本研究对TCGA数据库共292例PRCC样本及34例正常样本的miRNA进行差异分析,筛选出163个差异表达miRNAs,其中82个上调,81个下调。进一步利用单因素Cox、LASSO及多因素Cox回归筛选出2个与PRCC预后相关的miRNAs:hsa-miR-34a和hsa-miR-551b,其中hsa-miR-34a的诊断准确度和敏感度更高。随着肿瘤瘤体增大,浸润程度增加,远处转移和淋巴结迁移,患者预后不良且hsa-miR-34a表达降低,而hsa-miR-34a高表达的PRCC患者预后良好,提示hsa-miR-34a可能抑制PRCC发生发展。有研究发现hsa-miR-34a抑制癌细胞增殖与浸润,抑制肾细胞癌发生发展[16-18],且对乳腺癌、结肠癌等多种实体瘤均存在抑制作用[19-21]。因此,hsa-miR-34a有望成为PRCC新的诊断及预后评估标志物和潜在治疗靶点。

转录因子通过结合miRNA的特定序列,调控miRNA表达。本文借助GeneCards及TransmiR数据库预测hsa-miR-34的上游转录因子,其中TP53、STAT3等参与癌细胞浸润与转移,影响癌症发生发展,与相关研究结果[22-23]一致。抑癌因子p53可占据hsa-miR-34a转录起始位置附近的高度保守结合位点,激活hsa-miR-34a转录,抑制上皮细胞间充质细胞转化(epithelial-to-mesenchymal transition,EMT),抑制癌细胞浸润与转移[22]。STAT3磷酸化则抑制hsa-miR-34a表达,促进EMT、肿瘤细胞浸润与转移[22-23]。

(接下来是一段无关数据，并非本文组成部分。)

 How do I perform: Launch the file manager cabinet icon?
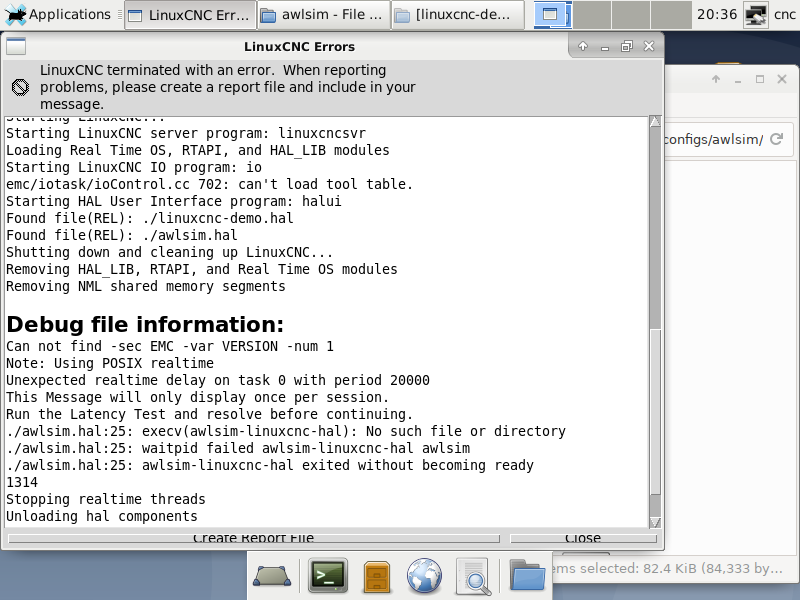(376, 576)
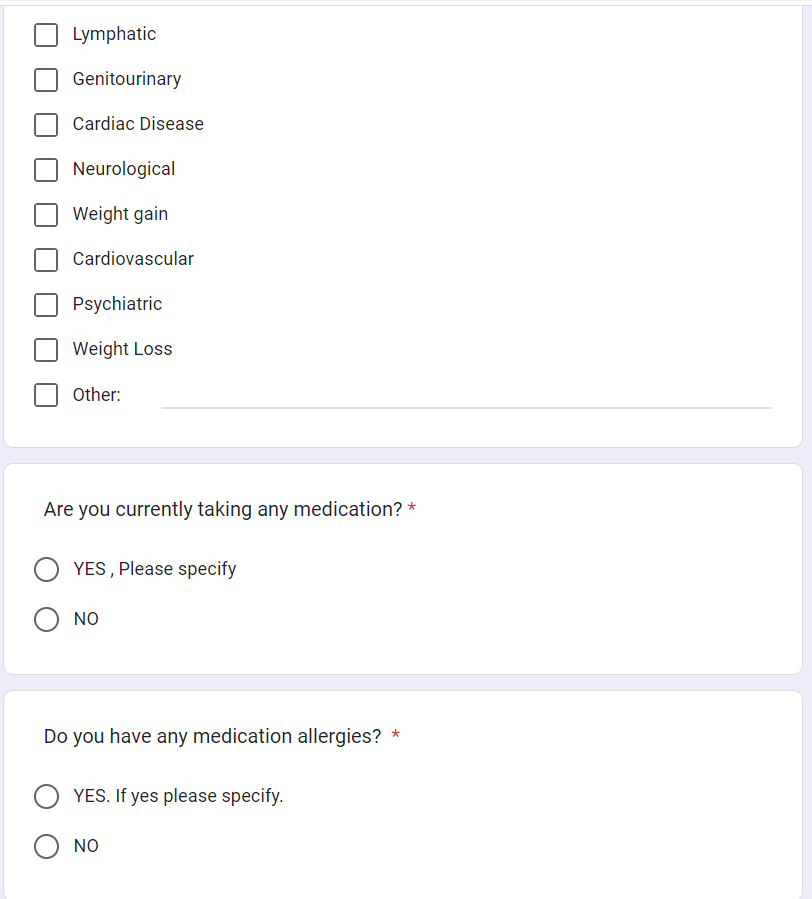The width and height of the screenshot is (812, 899).
Task: Select NO radio for currently taking medication
Action: [46, 620]
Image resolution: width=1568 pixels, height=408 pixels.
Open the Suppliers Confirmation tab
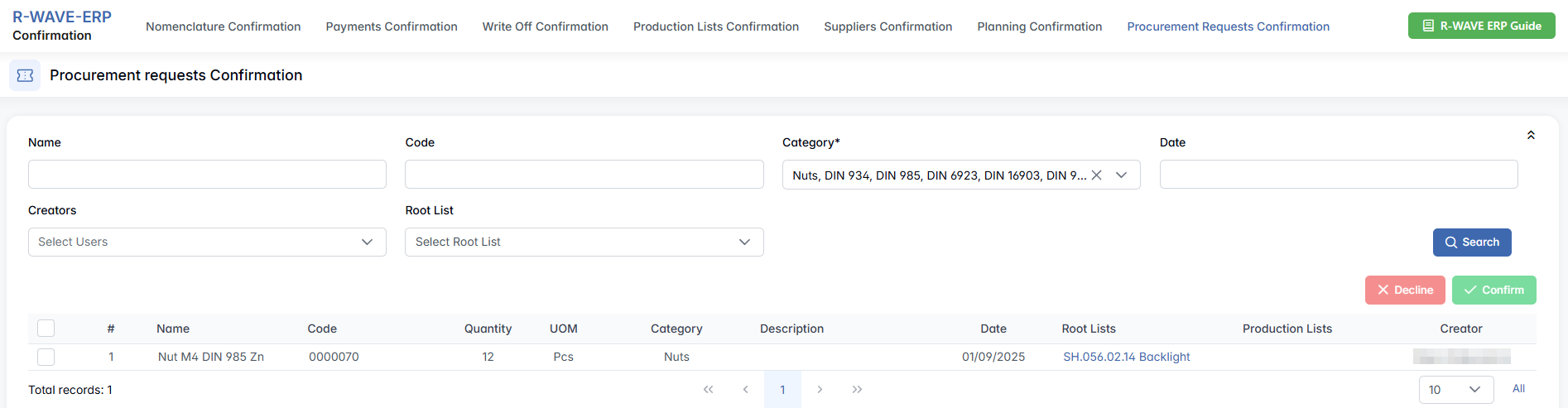click(887, 26)
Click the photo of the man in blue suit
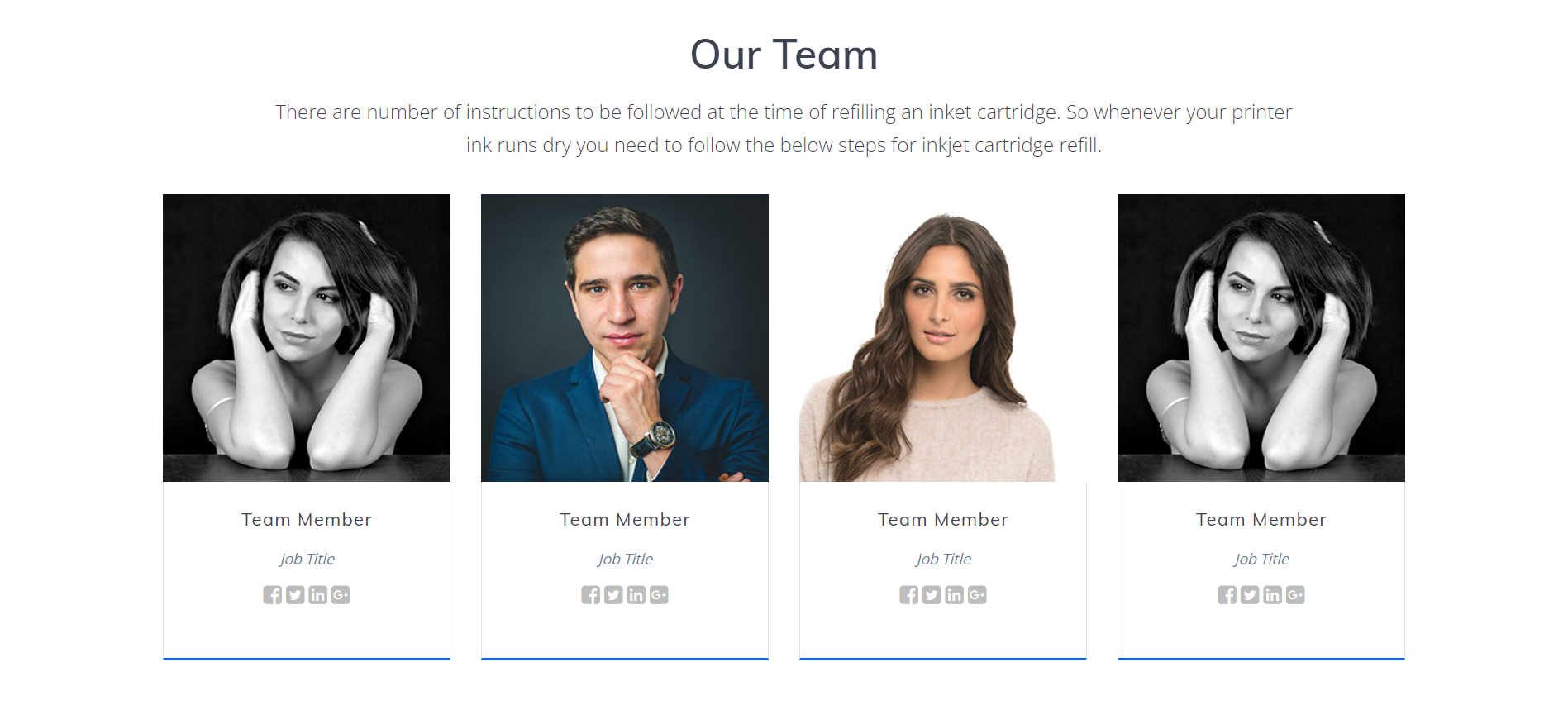The image size is (1568, 724). tap(625, 338)
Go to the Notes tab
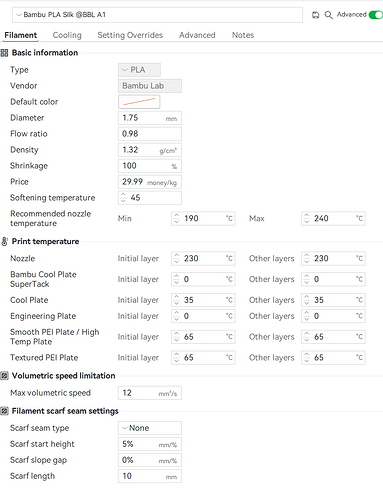The height and width of the screenshot is (500, 383). click(x=243, y=35)
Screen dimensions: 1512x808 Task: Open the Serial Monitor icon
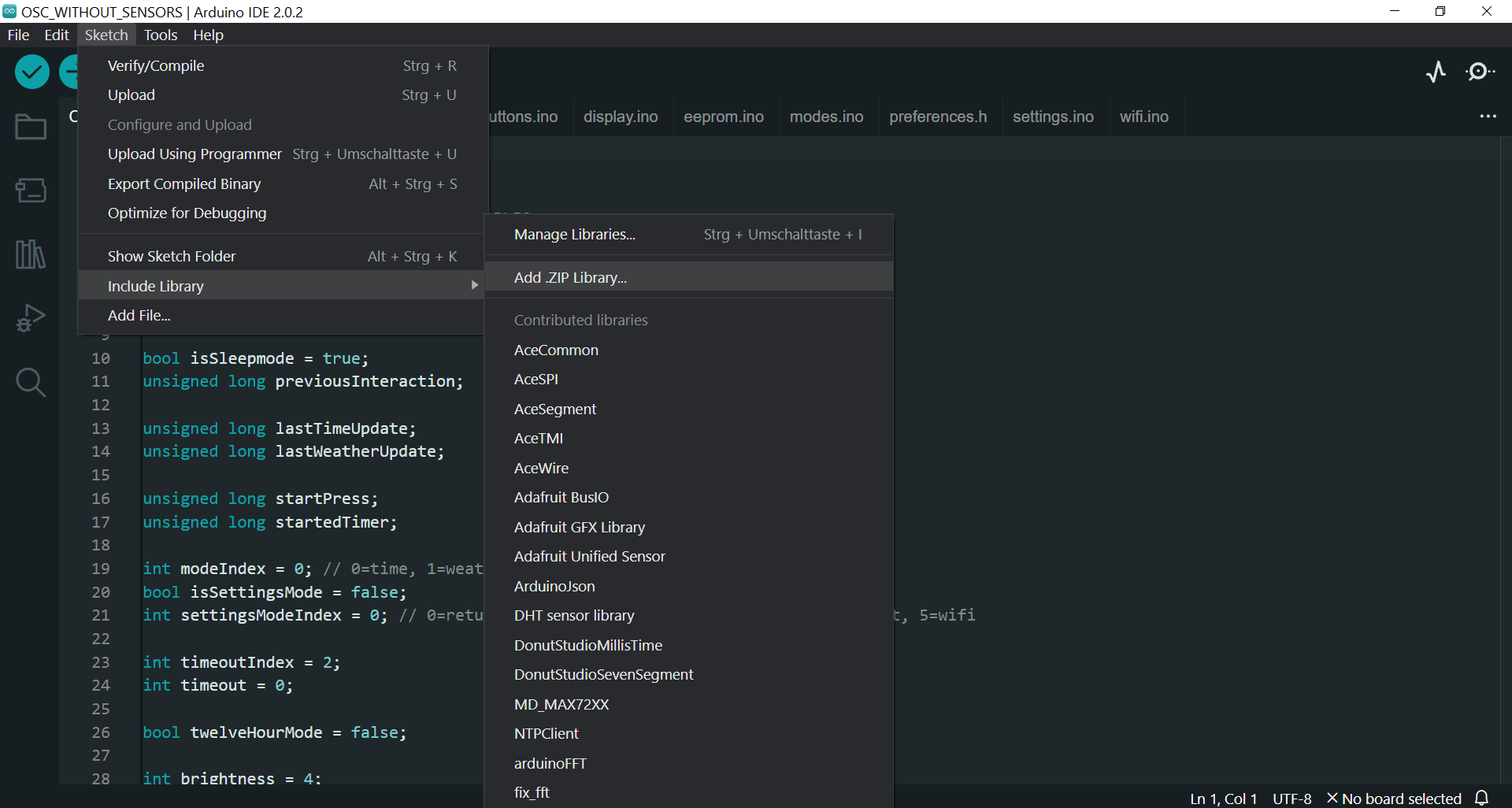point(1480,72)
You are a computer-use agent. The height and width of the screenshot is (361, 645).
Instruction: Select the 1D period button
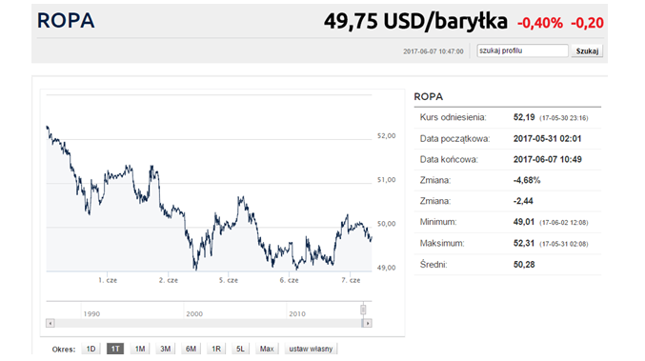pos(90,349)

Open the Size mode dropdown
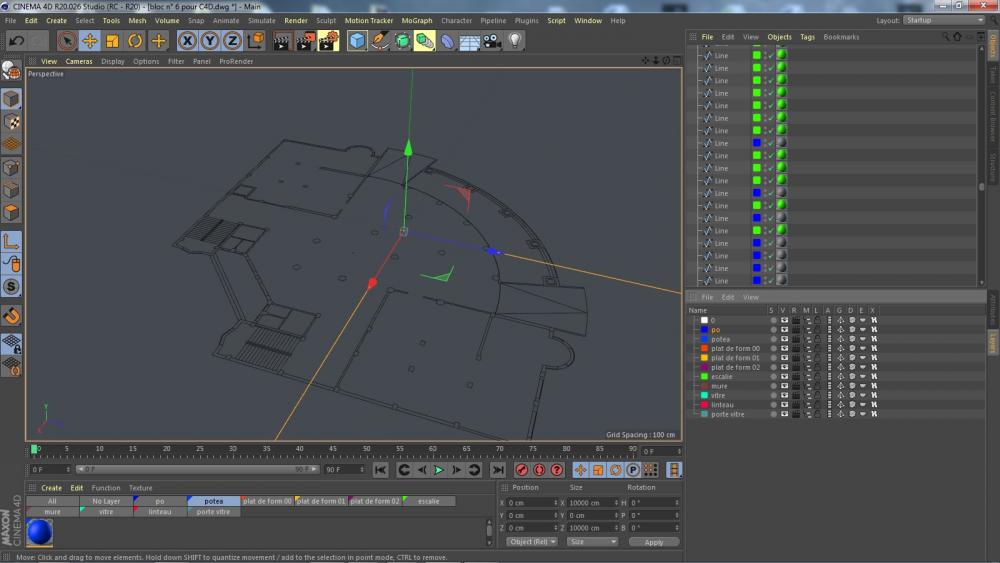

为探索hsa-miR-34a参与抑制PRCC的潜在机制,本文借助多个数据库预测其靶基因并进行通路富集和功能分析。其中,hsa-miR-34a可引起PPP1R11表达下调,进而抑制结直肠癌细胞EMT与浸润[24]。SHCBP1在多种癌症中过表达,抑制SHCBP1表达可诱导多种癌细胞凋亡、抑制迁移与浸润[25-27]。研究发现乳腺癌组织中DCAF7表达上调[28]。采用DAVID数据库进行靶基因功能富集分析。KEGG分析显示,hsa-miR-34a的靶基因不仅参与miRNAs与癌症通路,也通过甲状腺激素通路介导PRCC的发生发展。研究表明miRNAs与癌症通路也参与肺腺癌预后相关miRNA靶基因调控通路[29]。甲状腺激素T3和T4借助转运蛋白进入胞内,随后T4转化为T3,T3转移入核,与配体结合位点结合,招募聚合酶Ⅲ,进而激活下游基因表达[30]。甲状腺激素紊乱可增加患多种癌症的风险,研究表明甲亢患者患甲状腺癌、乳腺癌、前列腺癌及肝细胞癌的风险增加[31-32]。且甲亢病史10 a甚至更长的患者,尤其是女性患者,患肝细胞癌的风险更高[33]。GO富集结果显示,hsa-miR-34a的靶基因参与RNA聚合酶Ⅱ启动子的转录调节、炎症因子生成负调控等生物学过程,且上述生物学过程均与癌症的产生及发生发展相关[34-35]。研究表明炎症与癌症关系密切,炎症过程中产生的细胞因子等炎症介质诱发癌症[36]。炎症因子生成减少,炎症反应减轻,癌症发生率降低。本研究结果显示靶基因PPP1R11、LGR4与细胞因子生成负调控紧密相关。PPP1R11可抑制炎症因子分泌,减轻炎症反应[37]。而LGR4可激活NF-κB信号通路,诱导炎症因子等产生,引起炎症反应[38]。

T细胞、B细胞、中性粒细胞、巨噬细胞等免疫细胞介导的炎症调控可影响癌症免疫豁免、免疫监测,参与癌症的发生发展[39-41]。本文发现参与细胞因子生成负性调控的靶基因表达与免疫细胞浸润水平关系紧密。PPP1R11表达与PRCC中B细胞、CD8+T细胞、中性粒细胞和树突状细胞的浸润水平呈正相关。Joshi等[37]也发现PPP1R11可调节T细胞对调节性T细胞介导抑制作用的敏感度。LGR4表达与PRCC中树突状细胞的浸润水平呈正相关。LGR4表达变化引起免疫平衡改变,CD4+T、CD16+NK细胞、调节性T细胞、CD20+B细胞等免疫细胞数量发生不同改变[42]。Tan等[43]发现LGR4通过介导LGR4/ERK/STAT3通路促进巨噬细胞M2极化,诱导癌细胞增殖及浸润。由此推测hsa-miR-34a的靶基因PPP1R11及LGR4参与细胞因子生成负性调节,且可通过影响PRCC多种免疫细胞浸润,影响患者预后。